Friday 25 January 2013

health and holiness and the daily mirror



Yesterday the Daily Mirror listed twenty five secrets of a long life. A few weeks before The +Daily Mirror ran a similar article on a longer life. Tucked away in the listing were references to faith. In the December article people were encouraged to "believe..in something" and in the January article they were encouraged to "go to church" in order to live a longer life. These items were not commented upon especially and seemed to sit uncomfortably alongside other advice to have regular sex and eat three walnuts a day.




The persistence of the spiritual and religious dimension in popular culture can be surprising and perhaps seen as evidence of a nostalgia for a simpler and more certain culture. But that view would ignore the evidence that faith does matter. The evidence for that comes in research time and time again that believing and attending a church does make a difference. Take this piece for example:





"Again, the health benefits of religion and spirituality do not stem solely from healthy lifestyles. Many researchers believe that certain beliefs, attitudes, and practices associated with being a spiritual person influence health. In a recent study of people with acquired immune deficiency syndrome (AIDS), those who had faith in God, compassion toward others, a sense of inner peace, and were religious had a better chance of surviving for a long time than those who did not live with such belief systems. Qualities like faith, hope, and forgiveness, and the use of social support and prayer seem to have a noticeable effect on health and healing". link






This type of research-based evidence underlines that we are spiritual beings and that to be fully human meas to be engaged spiritually with life, with others and with ourselves. We are more alive, more engaged, more healthy and better connected when we believe. That means that faith and spirituality confer an evolutionary advantage on believers.Emile Durkheim, to many the father of sociology, said that the person who has met their God does not just seem stronger or heathier, they are stronger and healthier. Faith has real effects in life.

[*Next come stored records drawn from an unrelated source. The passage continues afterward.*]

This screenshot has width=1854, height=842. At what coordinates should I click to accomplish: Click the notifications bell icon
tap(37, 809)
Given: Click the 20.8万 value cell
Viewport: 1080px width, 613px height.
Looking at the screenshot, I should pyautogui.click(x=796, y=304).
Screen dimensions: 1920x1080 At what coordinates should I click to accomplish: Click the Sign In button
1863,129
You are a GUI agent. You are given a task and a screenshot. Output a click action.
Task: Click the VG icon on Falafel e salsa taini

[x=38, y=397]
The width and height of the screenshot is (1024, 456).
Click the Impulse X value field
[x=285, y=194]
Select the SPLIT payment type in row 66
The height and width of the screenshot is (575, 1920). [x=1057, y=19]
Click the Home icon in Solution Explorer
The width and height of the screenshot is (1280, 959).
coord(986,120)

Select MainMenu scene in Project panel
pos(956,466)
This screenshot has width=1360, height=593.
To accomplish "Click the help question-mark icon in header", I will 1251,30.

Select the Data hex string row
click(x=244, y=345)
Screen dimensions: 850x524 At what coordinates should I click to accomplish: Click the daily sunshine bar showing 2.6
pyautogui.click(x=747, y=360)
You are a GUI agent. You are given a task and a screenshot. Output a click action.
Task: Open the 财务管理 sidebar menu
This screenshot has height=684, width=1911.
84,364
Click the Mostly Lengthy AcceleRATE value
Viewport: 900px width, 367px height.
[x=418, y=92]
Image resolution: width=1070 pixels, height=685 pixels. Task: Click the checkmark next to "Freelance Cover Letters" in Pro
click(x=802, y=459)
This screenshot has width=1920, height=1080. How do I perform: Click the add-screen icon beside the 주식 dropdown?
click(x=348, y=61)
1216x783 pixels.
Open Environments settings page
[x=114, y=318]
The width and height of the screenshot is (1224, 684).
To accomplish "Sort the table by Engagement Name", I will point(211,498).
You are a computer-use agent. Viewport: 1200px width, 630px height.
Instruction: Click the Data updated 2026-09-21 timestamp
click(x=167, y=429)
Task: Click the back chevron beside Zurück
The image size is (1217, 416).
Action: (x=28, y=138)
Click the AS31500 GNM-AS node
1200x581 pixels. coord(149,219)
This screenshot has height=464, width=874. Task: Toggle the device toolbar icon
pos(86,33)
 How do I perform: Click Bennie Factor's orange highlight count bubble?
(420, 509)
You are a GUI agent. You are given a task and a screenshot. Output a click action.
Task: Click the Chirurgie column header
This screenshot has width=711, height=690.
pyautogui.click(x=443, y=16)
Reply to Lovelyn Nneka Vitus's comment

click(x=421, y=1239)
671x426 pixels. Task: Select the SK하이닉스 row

The expression of faith in these terms marks out a pathway for faith development in the future. To some religious people it may seem to reduce religion to just another humanist philosophy. To more secular minds the research may seem to be less than scientific. Both parties are challenged by this type of research and the struggle to make sense of it will take our culture forward to a better synthesis about faith and well being. So don't expect the faith dimension to disappear from the listings for a long life in next years Daily Mirror feature.